Single pieces tend not to be as important as the idea of an entire book, what
it’s going to be, in its totality. That’s variable, but the preponderance of
writing book-length manuscripts, rather than individual pieces, is very big for
me.
Have you
a daily schedule by which you work, or are you working to fit this in between
other activities?
Day by day, that’s a variable one, too. I have editing work to handle, and a fairly ambitious agenda to manage in relation to the Aughts in Philadelphia. The times, day by day and week by week, do tend to be the same in regards to when I produce new material. I fit a lot of writerly stereotypes— I like mornings with coffee and cigarettes as much as anyone else— and the freshness of the morning hours, when they are available, I usually find adequate to produce new work. I went through a period, in the late Aughts and early Teens, of writing in the middle of the night, when I still lived in Center City Philadelphia, but my schedule is less crazy and more practical now.

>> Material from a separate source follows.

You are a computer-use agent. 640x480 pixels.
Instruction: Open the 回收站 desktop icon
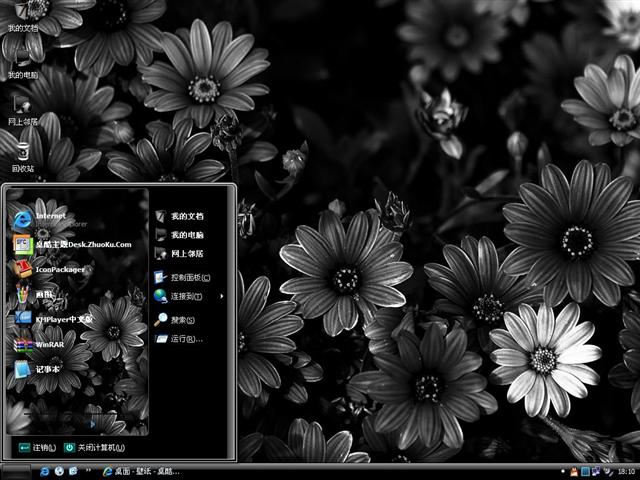pos(22,156)
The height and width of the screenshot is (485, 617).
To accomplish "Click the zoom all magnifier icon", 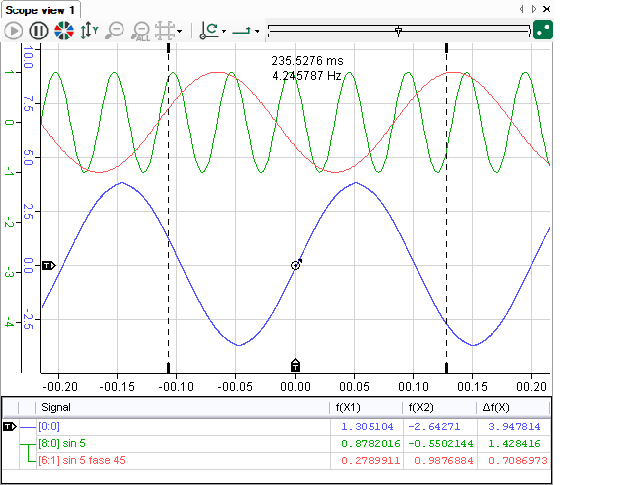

What are your favourite print or online literary journals?
You have to hand it to Bill (William) Allegrezza— from moria to MossTrill, he’s kept an eagle eye on the Chicago scene, tracking it in his e-journals. I have an affinity with the Chicago scene, so I have to do a tip-of-the-hat to him in that respect. In terms of permanence and durability, PennSound, here in Philly, is hard to beat. I also like what I’ve seen, print-wise, over a long period of time, from Tears in the Fence, David Caddy’s journal, from the UK. The back issues of TITF are filled with gems, and stumbling across, for example, another brilliant Giles Goodland piece, is always fun. Otoliths, for a long time, got the best of both worlds— print and online— and I found Mark Young’s inclusive approach commendable. The issues of Otoliths that are the good ones will always be around. In terms of newer ones, I like e-journal Scud from Minnesota— classic template, classic formatting, and pages that preserve perfectly. You can’t ask for more than that.
Who are some of the writers you are reading lately that most excite you?
Oddly
enough, I’ve returned to William Butler Yeats as someone to do all over again.

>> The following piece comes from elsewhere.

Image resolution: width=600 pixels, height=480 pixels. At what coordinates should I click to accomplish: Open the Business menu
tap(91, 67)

The twentieth century never really got around to deciding what he was, a
late-Victorian, an Edwardian, or an early Modernist, so he still seems fresh to
me, as someone to work on, and with. His early experiments with free-verse, I
feel, are remarkable ones. Where the Chicago affinity is going, I have Kristy
Bowen going like there is no tomorrow. The situations she writes about are
appropriately edgy for the Twenties. And nice to see Chris McCabe is still
churning out hits in London. As I know from my own experience— the Aughts sweep
up through the Twenties is a fucked up one.
Adam Fieled is a writer based in the Philadelphia area. His print books include Opera Bufa, When You Bit…, Apparition Poems, and Cheltenham; e-books include Posit, Beams, The White Album, The Posit Trilogy, and The Great Recession. In 2023, the prose dialectic Equations appeared in its entirety on PennSound. A magna cum laude Penn grad, he edits P.F.S. Post.
Fieled has work in the fifteenth issue.